The problem:
A faithful copy of the whole listing is the goal. Match it exactly.

Information:
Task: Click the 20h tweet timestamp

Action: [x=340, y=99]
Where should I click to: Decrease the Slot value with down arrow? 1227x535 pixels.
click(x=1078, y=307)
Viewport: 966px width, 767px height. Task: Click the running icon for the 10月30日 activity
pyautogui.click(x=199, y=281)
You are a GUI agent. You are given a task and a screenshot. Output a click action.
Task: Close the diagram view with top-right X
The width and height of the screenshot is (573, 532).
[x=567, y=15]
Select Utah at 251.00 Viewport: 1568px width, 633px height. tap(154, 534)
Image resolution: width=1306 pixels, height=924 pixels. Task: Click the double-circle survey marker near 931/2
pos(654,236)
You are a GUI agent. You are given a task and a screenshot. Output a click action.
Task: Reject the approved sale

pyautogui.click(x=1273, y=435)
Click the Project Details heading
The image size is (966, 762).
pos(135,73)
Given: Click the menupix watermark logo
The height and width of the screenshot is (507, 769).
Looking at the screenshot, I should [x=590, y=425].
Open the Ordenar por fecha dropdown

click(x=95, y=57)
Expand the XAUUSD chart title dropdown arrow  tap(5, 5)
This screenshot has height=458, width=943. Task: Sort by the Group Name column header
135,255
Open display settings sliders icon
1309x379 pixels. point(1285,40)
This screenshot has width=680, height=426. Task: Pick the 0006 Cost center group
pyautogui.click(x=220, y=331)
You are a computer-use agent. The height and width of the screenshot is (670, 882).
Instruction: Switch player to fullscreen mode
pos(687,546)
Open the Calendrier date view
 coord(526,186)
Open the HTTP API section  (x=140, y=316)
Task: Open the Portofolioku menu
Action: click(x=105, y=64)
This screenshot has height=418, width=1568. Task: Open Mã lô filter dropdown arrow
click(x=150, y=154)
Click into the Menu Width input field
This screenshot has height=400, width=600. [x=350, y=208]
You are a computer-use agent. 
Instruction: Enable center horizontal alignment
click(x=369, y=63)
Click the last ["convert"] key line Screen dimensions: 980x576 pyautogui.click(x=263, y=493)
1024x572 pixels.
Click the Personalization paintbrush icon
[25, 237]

Task result:
Task: Click the 20h tweet timestamp

Action: [x=340, y=99]
Where should I click to: Decrease the Slot value with down arrow? 1227x535 pixels.
click(x=1078, y=307)
Viewport: 966px width, 767px height. Task: Click the running icon for the 10月30日 activity
pyautogui.click(x=199, y=281)
You are a GUI agent. You are given a task and a screenshot. Output a click action.
Task: Close the diagram view with top-right X
The width and height of the screenshot is (573, 532).
[x=567, y=15]
Select Utah at 251.00 Viewport: 1568px width, 633px height. tap(154, 534)
Image resolution: width=1306 pixels, height=924 pixels. Task: Click the double-circle survey marker near 931/2
pos(654,236)
You are a GUI agent. You are given a task and a screenshot. Output a click action.
Task: Reject the approved sale

pyautogui.click(x=1273, y=435)
Click the Project Details heading
The image size is (966, 762).
pos(135,73)
Given: Click the menupix watermark logo
The height and width of the screenshot is (507, 769).
Looking at the screenshot, I should [x=590, y=425].
Open the Ordenar por fecha dropdown

click(x=95, y=57)
Expand the XAUUSD chart title dropdown arrow  tap(5, 5)
This screenshot has height=458, width=943. Task: Sort by the Group Name column header
135,255
Open display settings sliders icon
1309x379 pixels. point(1285,40)
This screenshot has width=680, height=426. Task: Pick the 0006 Cost center group
pyautogui.click(x=220, y=331)
You are a computer-use agent. The height and width of the screenshot is (670, 882).
Instruction: Switch player to fullscreen mode
pos(687,546)
Open the Calendrier date view
 coord(526,186)
Open the HTTP API section  (x=140, y=316)
Task: Open the Portofolioku menu
Action: click(x=105, y=64)
This screenshot has height=418, width=1568. Task: Open Mã lô filter dropdown arrow
click(x=150, y=154)
Click into the Menu Width input field
This screenshot has height=400, width=600. [x=350, y=208]
You are a computer-use agent. 
Instruction: Enable center horizontal alignment
click(x=369, y=63)
Click the last ["convert"] key line Screen dimensions: 980x576 pyautogui.click(x=263, y=493)
1024x572 pixels.
Click the Personalization paintbrush icon
[25, 237]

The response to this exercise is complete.